## Supplied text
....
Note: I don’t use any domain configuration or SSL settings for this demo. If you’re following this guide to do all security configurations, please ensure that you’re attaching a certificate to your custom domain with AWS ACM and use AWS WAF rules wherever possible.

Note: Please ensure that the correct AWS region is chosen for your AWS WAF settings.

Step 1: Create an IP set for your Corporate VPN Address

Select Create IP set:

Creating IP Set

Add your IP addresses for whitelisting with the correct format.

Creating IP Set

Step 2: Create a Rule Group

Add your rule group details:

Describe Your Rule Group

Add your rules:

Add Rules and Set Capacity

For our rule, we need to select the regular rule type. We do not want any rating control for this case.

AWS WAF Rule Builder

This step is important. We have two conditions here: IP and path for whitelisting. We need to tell the AWS WAF: If the “/admin.html” URL path request is not coming from our VPN, you can block the request.

For the IP side, we need to select the IP set which we’ve created in Step 1.

AWS WAF Rule Setting — Statement 1

For the path side, we can add the “Contains string” match type for admin. You need to think about all possible admin panel paths for your application.
....
Dataset excerpt:
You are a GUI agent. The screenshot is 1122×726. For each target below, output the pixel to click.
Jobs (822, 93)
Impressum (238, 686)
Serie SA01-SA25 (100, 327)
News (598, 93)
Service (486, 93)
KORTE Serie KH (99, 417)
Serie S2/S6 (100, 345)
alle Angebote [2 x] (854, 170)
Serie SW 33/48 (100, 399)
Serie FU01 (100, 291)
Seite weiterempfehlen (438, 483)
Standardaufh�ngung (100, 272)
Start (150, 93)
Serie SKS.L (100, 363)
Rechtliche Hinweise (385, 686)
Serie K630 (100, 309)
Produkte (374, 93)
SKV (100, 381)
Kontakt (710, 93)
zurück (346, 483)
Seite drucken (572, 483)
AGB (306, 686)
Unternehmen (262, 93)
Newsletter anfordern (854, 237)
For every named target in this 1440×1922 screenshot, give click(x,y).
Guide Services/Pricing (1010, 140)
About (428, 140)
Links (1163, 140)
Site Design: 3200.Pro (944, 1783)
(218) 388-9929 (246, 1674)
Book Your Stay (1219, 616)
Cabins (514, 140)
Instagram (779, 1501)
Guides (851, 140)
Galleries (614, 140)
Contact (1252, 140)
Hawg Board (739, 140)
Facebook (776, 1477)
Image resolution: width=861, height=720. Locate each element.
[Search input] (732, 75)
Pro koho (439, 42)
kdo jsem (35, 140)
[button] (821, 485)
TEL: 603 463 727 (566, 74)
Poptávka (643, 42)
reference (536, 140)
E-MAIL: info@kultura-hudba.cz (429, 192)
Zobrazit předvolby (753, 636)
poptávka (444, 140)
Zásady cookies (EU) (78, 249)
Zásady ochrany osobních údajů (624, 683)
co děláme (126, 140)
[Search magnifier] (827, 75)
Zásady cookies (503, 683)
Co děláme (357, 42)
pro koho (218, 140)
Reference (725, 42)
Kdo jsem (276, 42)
....
## Problems and tasks
a: In the AWS WAF guide, which match type is recommended for the path condition of the rule?
b: Continue the AWS WAF guide from where it ends.

## Answers by task
a: The "Contains string" match type for admin.

b:
AWS WAF Rule Setting — Statement 2

If the request matches the statements above, block this.

Block Condition for AWS WAF

If you have another rule, you need to set your rule priority.

Setting Your Rule Priority

Step 3: Create a Web ACL

For the last step, we need to create a Web ACL.

Creating AWS WAF Web ACL

We need to associate with your AWS resources. For this scenario, we need to associate AWS ALB.

Associate to AWS Resources

We need to add our rule group to the Web ACL.

Add Your Own Rule Groups to AWS WAF ACL

If the requests do not match any rules, the default action should be allowed.

Not Match Any Rules Action

Step 4: Testing

With VPN, we need to see the admin panel:

Testing the Admin Panel

Without VPN, we should not see the admin panel:

Admin Panel 403 Forbidden Error

Also, you can review your sampled requests in the AWS WAF Web ACL console.